Severity Of Recovery Affected By Diet Before Surgery
Alan McStravick for redOrbit.com — Your Universe Online
Invasive surgery is, for the body, a particularly traumatic experience. However, for many, the greater trauma occurs during the recovery period immediately following a surgery. This is caused by inflammation of fat tissue, which is always negatively affected during a major surgery. Fat tissue is one of the most dominant components that make up the body.
A new study, conducted by researchers at Brigham and Women´s Hospital (BWH) in Boston, takes a look at the last few meals a patient consumes before surgery and how adjusting those meals might make a difference in recovery after surgery.
The initial trauma caused by the surgery is responsible for directly affecting the chemical balance of fat tissue. Chemicals within the fat tissue are known to communicate with nearby and distant organs.
To conduct their study, the team utilized mouse subjects and found mice that consumed a typical Western, high-fat diet showed an exaggerated imbalanced response. To counteract this response, the researchers restricted food intake of the subject mice to a lower-fat diet a few weeks before a surgical procedure. They found this restriction worked to reduce the chemical imbalance to what could be typified as a more normal response.
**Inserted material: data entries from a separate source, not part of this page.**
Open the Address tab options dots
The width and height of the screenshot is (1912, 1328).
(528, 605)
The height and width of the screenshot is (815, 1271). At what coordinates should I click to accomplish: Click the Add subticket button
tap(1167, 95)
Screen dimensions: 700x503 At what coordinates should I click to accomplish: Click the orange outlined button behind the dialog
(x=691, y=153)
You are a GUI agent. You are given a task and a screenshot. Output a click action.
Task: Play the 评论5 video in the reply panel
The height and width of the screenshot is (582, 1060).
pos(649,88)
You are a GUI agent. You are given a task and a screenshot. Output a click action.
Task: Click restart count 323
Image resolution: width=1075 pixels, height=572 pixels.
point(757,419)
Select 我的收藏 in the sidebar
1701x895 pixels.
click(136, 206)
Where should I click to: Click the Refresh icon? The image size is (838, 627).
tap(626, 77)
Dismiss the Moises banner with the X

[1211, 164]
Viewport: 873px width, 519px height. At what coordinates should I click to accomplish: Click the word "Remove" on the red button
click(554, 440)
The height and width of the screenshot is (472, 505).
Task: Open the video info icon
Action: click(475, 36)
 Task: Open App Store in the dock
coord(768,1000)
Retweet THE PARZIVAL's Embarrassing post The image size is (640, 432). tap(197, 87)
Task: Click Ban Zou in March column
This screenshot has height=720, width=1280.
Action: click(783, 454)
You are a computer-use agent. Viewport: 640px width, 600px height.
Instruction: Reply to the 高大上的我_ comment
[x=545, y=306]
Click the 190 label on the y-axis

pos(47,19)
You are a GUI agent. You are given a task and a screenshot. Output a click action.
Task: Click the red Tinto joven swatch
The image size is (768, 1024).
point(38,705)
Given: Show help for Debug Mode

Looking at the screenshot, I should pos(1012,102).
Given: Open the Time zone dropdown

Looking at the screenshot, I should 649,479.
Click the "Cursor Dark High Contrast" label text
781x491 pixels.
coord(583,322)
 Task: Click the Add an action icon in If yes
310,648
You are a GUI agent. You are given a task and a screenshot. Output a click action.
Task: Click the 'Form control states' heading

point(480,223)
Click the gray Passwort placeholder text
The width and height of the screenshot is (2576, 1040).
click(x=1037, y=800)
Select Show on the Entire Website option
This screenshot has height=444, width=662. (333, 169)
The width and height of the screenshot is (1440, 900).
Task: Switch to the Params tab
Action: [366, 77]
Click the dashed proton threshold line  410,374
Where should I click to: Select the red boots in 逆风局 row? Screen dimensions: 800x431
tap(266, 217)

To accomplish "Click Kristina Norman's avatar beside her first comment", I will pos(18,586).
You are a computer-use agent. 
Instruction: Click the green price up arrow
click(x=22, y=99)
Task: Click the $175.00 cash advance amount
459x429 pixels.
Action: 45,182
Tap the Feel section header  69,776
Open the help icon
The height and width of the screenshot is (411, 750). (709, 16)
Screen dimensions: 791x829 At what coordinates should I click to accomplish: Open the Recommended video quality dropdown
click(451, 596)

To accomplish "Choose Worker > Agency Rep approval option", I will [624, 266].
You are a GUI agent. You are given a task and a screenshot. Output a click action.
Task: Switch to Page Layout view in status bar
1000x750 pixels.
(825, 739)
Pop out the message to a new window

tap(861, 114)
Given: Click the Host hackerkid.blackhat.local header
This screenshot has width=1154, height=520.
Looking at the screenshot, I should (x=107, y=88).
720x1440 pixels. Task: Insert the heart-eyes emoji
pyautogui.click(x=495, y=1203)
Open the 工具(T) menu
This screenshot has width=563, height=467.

The results of their study are to be published in the April 2013 issue of the journal Surgery.
C. Keith Ozaki, MD, senior author and Director of BWH Vascular Surgery Research, and colleagues measured how fat responds to surgery and whether restricting caloric intake prior to a surgery might change how fat tissue responds to typical trauma associated with an operation.
“Surgeons have learned that generally minimizing trauma accelerates patient recovery from surgery,” noted Ozaki. “While we do this well for specific organs such as the heart, blood vessels, liver, and so forth, we historically have paid little attention to the fat that we cut through to expose these organs. Our findings challenge us all to learn more about how fat responds to trauma, what factors impact this response, and how fat’s response is linked to the outcome of individual patients.”
One group of subject mice were fed a high-fat diet that consisted of 60 percent of caloric intake derived from fat. The control group was provided a diet that derived 10 percent of caloric intake from fat.
Three weeks before the scheduled surgeries, the team modified the diet of some of the mice in the high-fat group to a more normal diet. When performing the surgeries, the team utilized procedures typical in an operation. They observed the effect of the trauma and how it rapidly affected fat tissue at the surgery site and at points far removed. Conditions such as increased inflammation and decreased specialized fat hormone synthesis were observed. This was especially true in young adult mice and mice affected by a simulated wound infection.
The reduction of food intake before surgery, however, showed a reverse in these conditions for all mice, regardless of age and simulated infection. The team claims their results suggest that while fat is a very dominant tissue in the human body, its rapid malleability could be used to lessen complications in humans resultant from stressful situations like surgery.
James Mitchell, PhD, an assistant professor of Genetics and Complex Diseases at the Harvard School of Public Health, collaborated on the study. In his accompanying review article, he suggests restricting diet in humans prior to an operation would provide a unique opportunity to test whether this method could decrease the incidence and severity of surgical complications experienced as a result of increased tissue inflammation and other stressors.
Transferring the findings of the BWH study to human subjects may be a feasible, inexpensive and effective way of protecting the body from trauma experienced as a result of surgery. Mitchell´s review article specifically targets patients slated to undergo vascular surgery, as this population is at an increased risk of complications from surgery. If effective in humans, the BWH findings could limit occurrences of prolonged wound-healing problems, heart attack and stroke common to patients who have undergone this form of surgery.
“The relationship between surgical outcomes and obesity has always been complex,” said Ozaki. “Our results and those of others highlight that the quality of your fat tissues appears to be important, along with the total amount of body fat when it comes to the body’s response to an operation.”
Funding support for the study was provided by the National Heart, Lung and Blood Institute of the National Institutes of Health, the American Heart Association, the Ellison Medical Foundation and the Glenn Foundation for Medical Research.